# Short problem:
Please transcribe, word for word, the part of the Metaflow deployment notes that opens with the words containing "All business logic" and closes with "S3-compatible object storage.".

# Text passage:
All business logic lives in the database as stored procedures. The compute layer scales to zero and wakes in milliseconds. Artifacts are stored in S3-compatible object storage.

### Compute mode details

- With `compute=supabase`, `mf-setup` deploys a Supabase Edge Function named `metadata-router` (not the `netflixoss/metaflow-metadata-service` container image).
- The Edge Function handles HTTP routing and request shaping; metadata behavior lives in SQL procedures in Postgres.
- With `compute=cloud-run` or `compute=render`, `mf-setup` deploys the `netflixoss/metaflow-metadata-service` container image.

# Record excerpts:
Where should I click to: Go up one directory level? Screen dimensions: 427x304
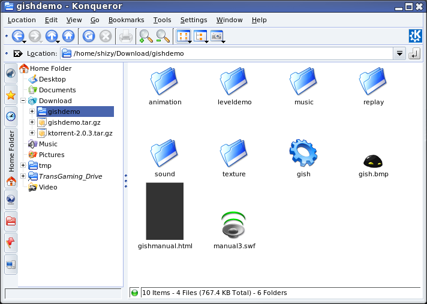pyautogui.click(x=52, y=36)
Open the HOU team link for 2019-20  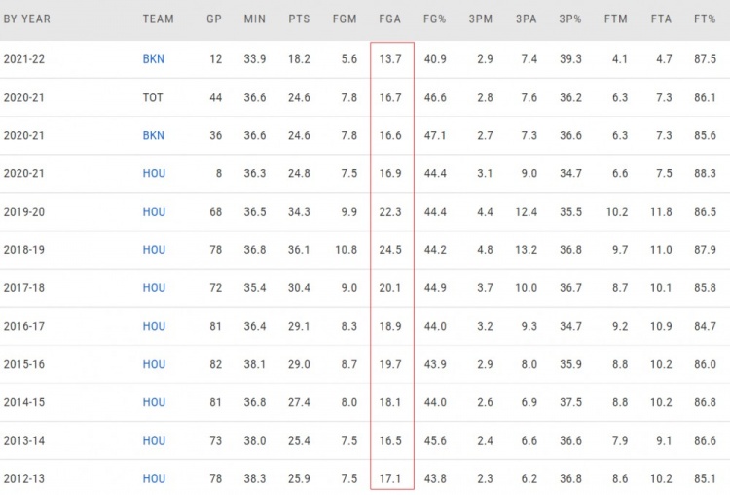[154, 212]
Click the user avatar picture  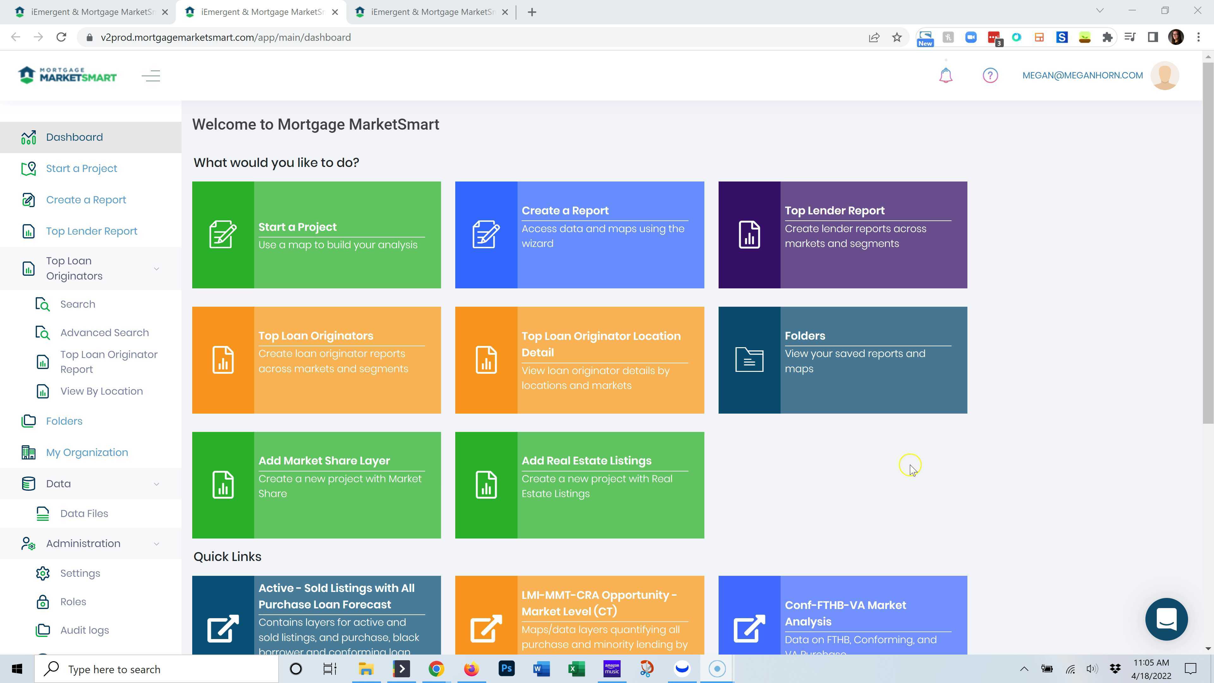click(1165, 75)
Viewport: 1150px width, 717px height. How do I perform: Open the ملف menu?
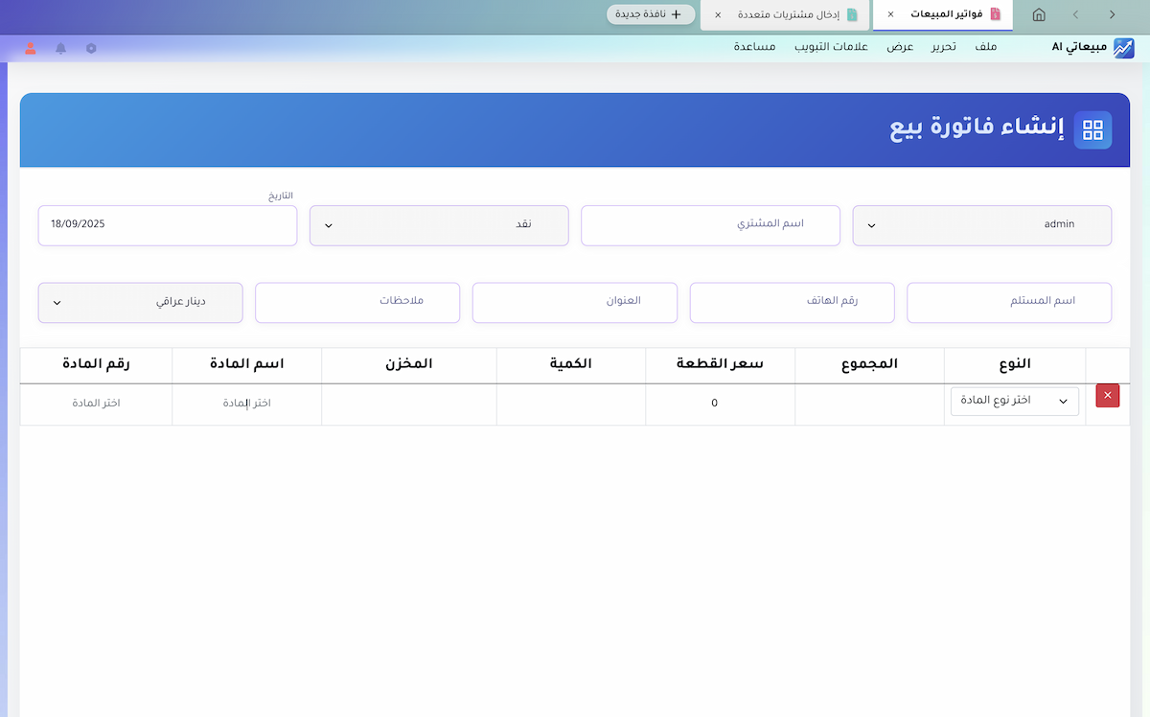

# Response:
All business logic lives in the database as stored procedures. The compute layer scales to zero and wakes in milliseconds. Artifacts are stored in S3-compatible object storage.